• [Dataset entries]:
<<<<

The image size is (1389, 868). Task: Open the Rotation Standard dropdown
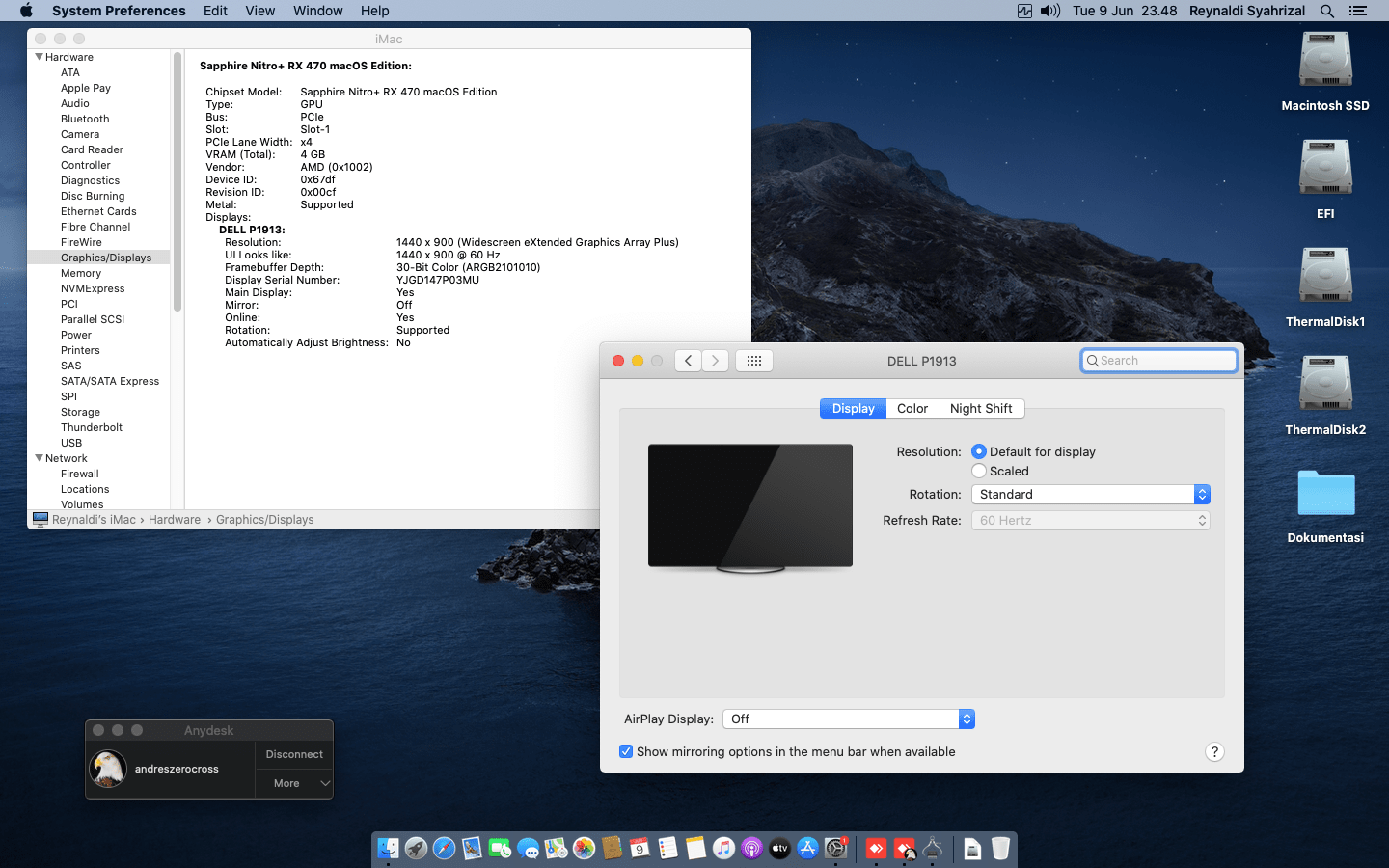click(x=1091, y=494)
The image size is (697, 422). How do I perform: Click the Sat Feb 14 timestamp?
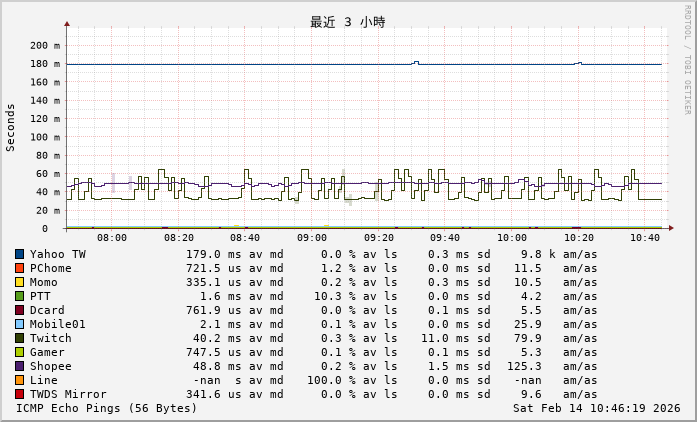pos(596,408)
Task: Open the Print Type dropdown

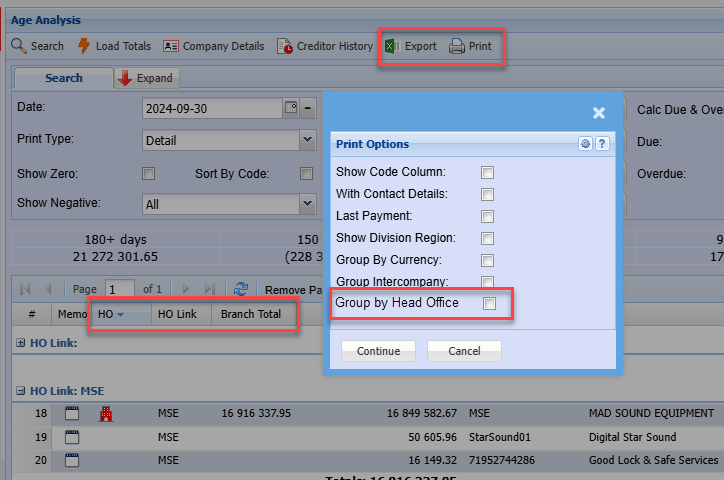Action: pyautogui.click(x=308, y=141)
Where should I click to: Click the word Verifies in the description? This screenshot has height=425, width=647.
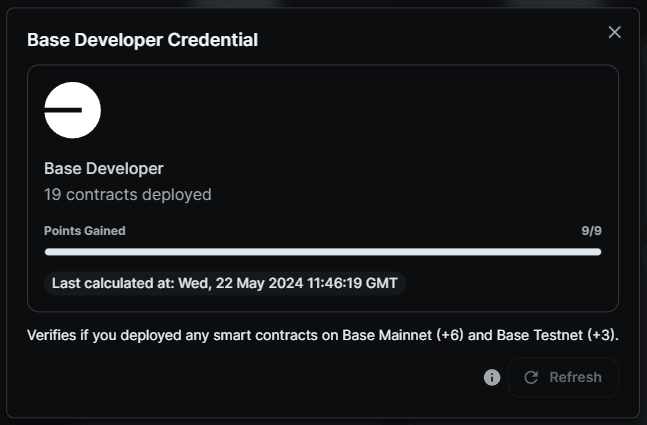(52, 335)
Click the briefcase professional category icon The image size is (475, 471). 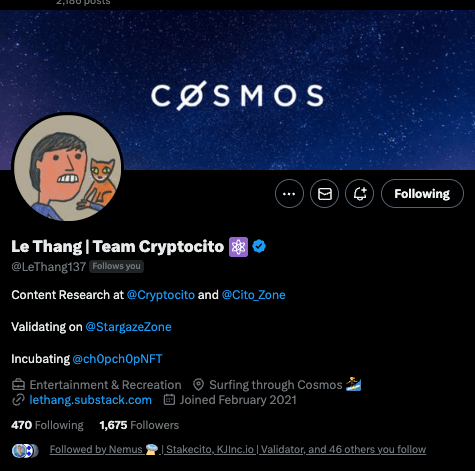pos(18,385)
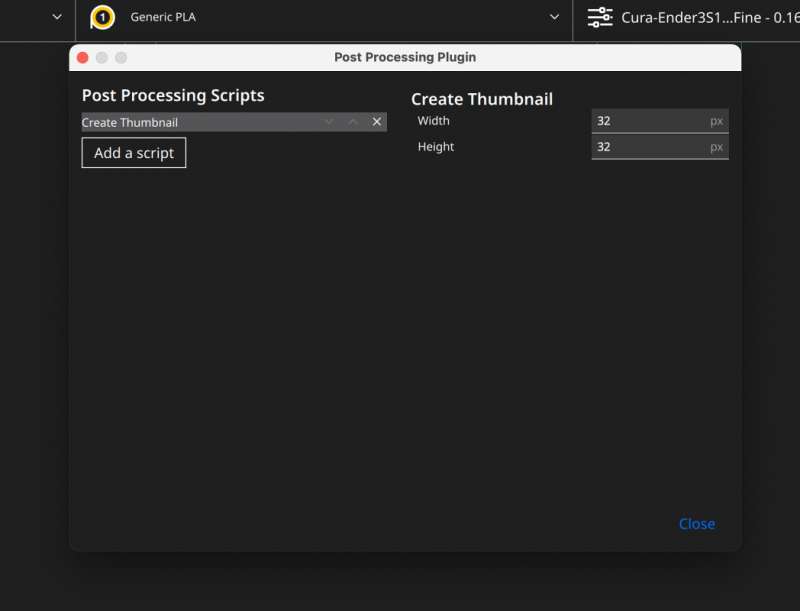
Task: Focus the Width pixel input field
Action: coord(660,121)
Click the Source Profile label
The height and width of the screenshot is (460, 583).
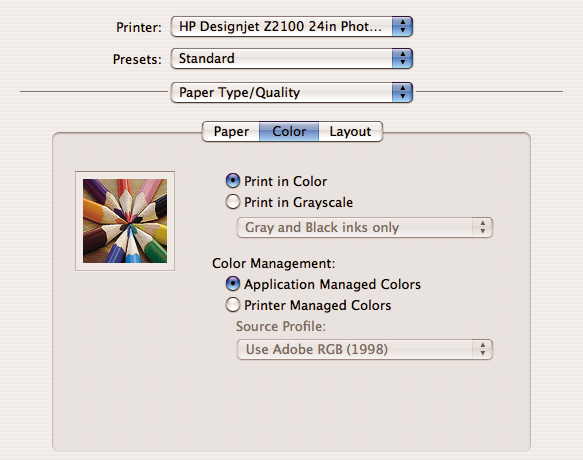pyautogui.click(x=281, y=326)
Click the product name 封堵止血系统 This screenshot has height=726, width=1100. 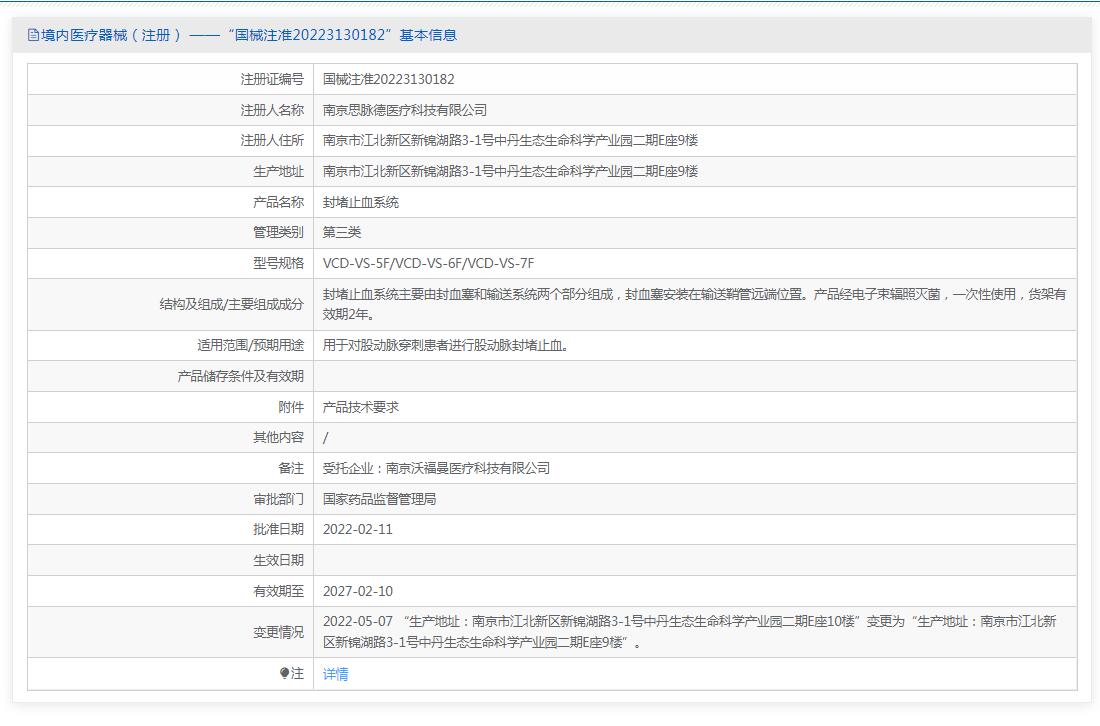(x=361, y=202)
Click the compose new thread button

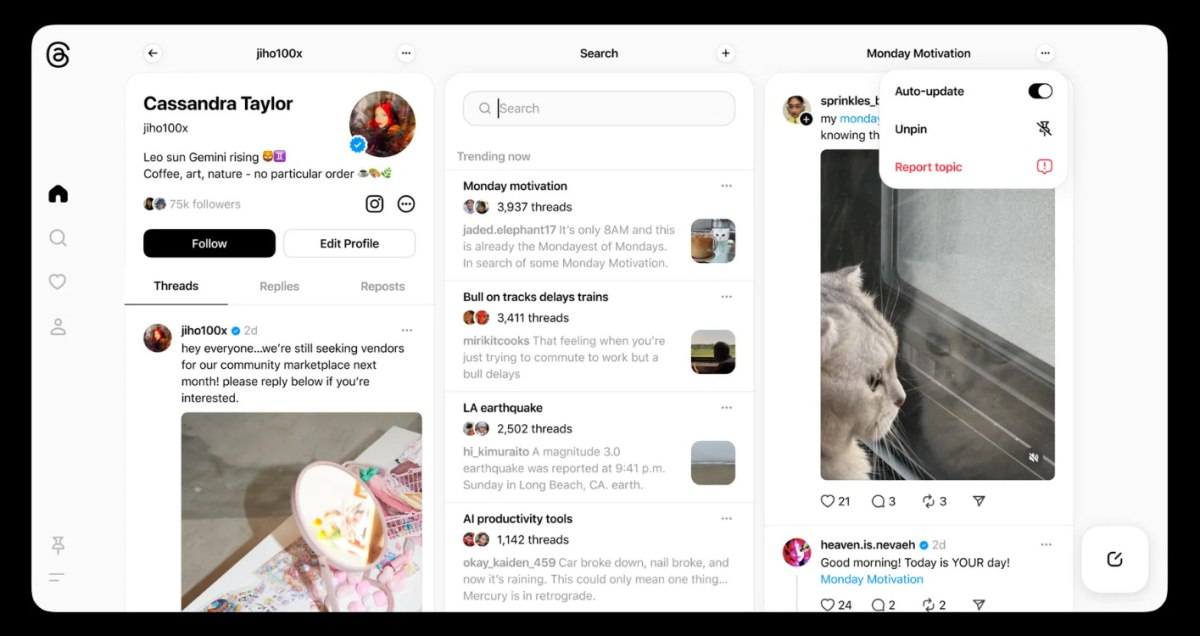[1115, 559]
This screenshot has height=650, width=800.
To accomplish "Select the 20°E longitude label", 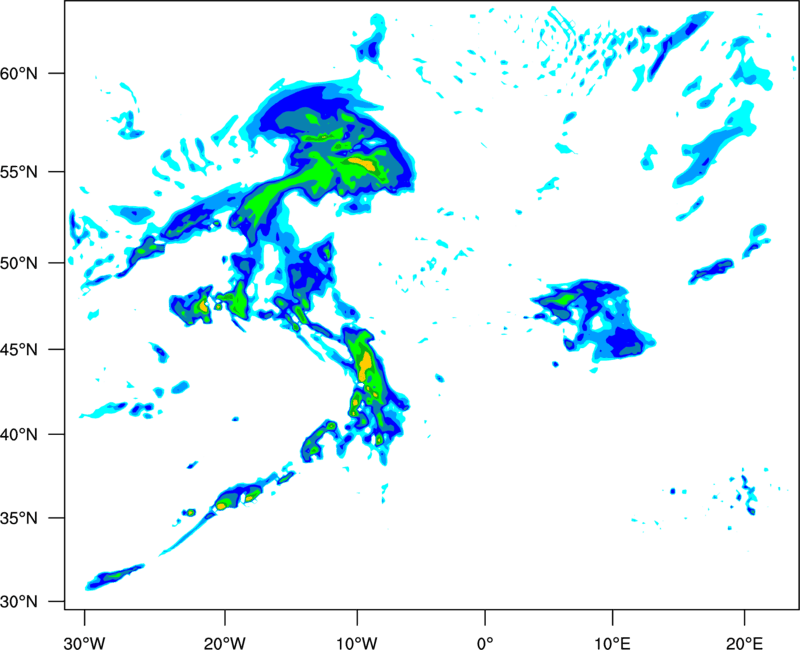I will 744,643.
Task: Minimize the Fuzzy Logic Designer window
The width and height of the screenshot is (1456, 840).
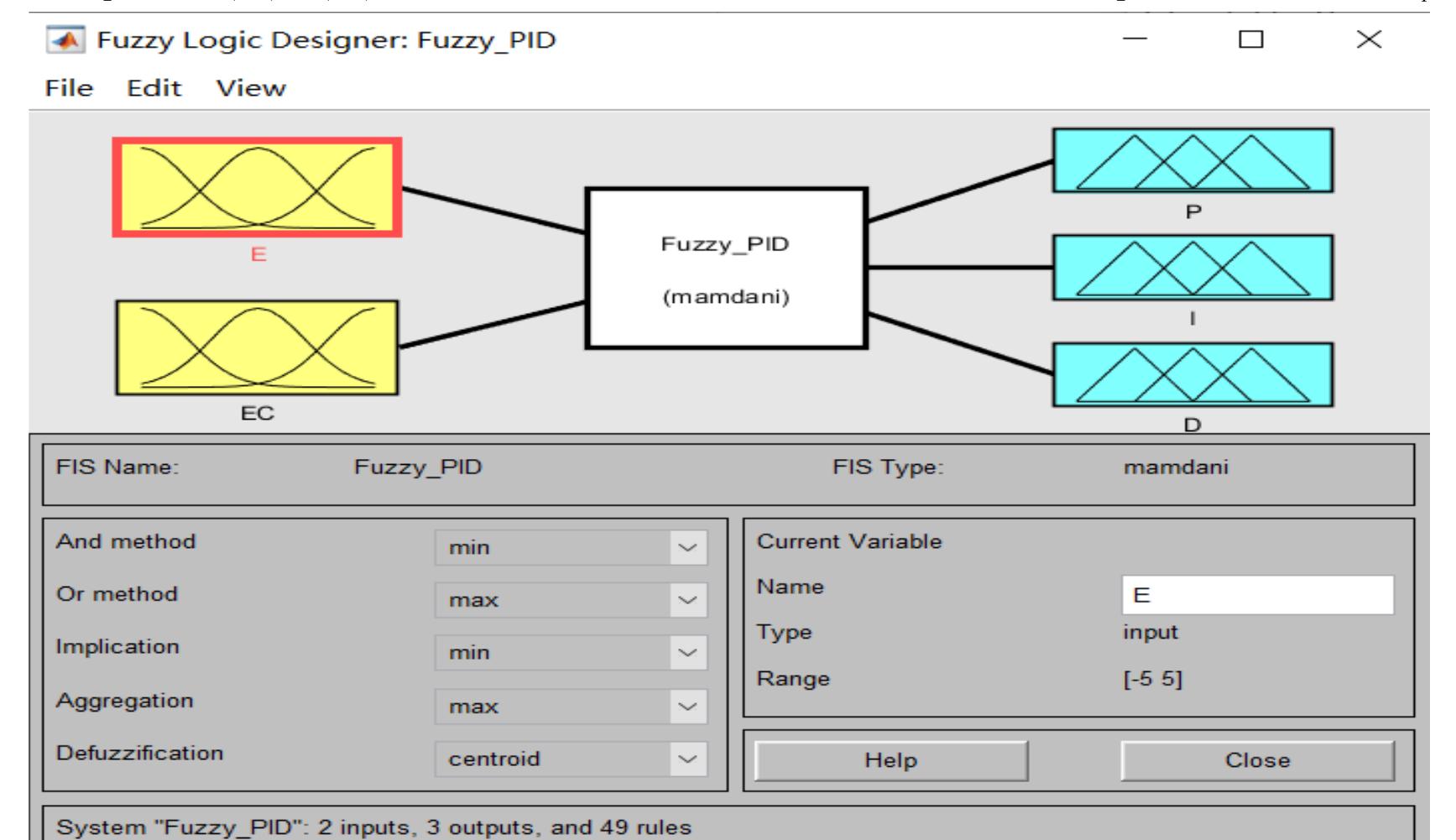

>>>>

• [Exercise details]: For this exercise, repeat word for word only the lines from the one containing "Task: Minimize the" through the end of the data, including both. Pictures do not go in the copy.

• [Reply to the task]:
Task: Minimize the Fuzzy Logic Designer window
The width and height of the screenshot is (1456, 840).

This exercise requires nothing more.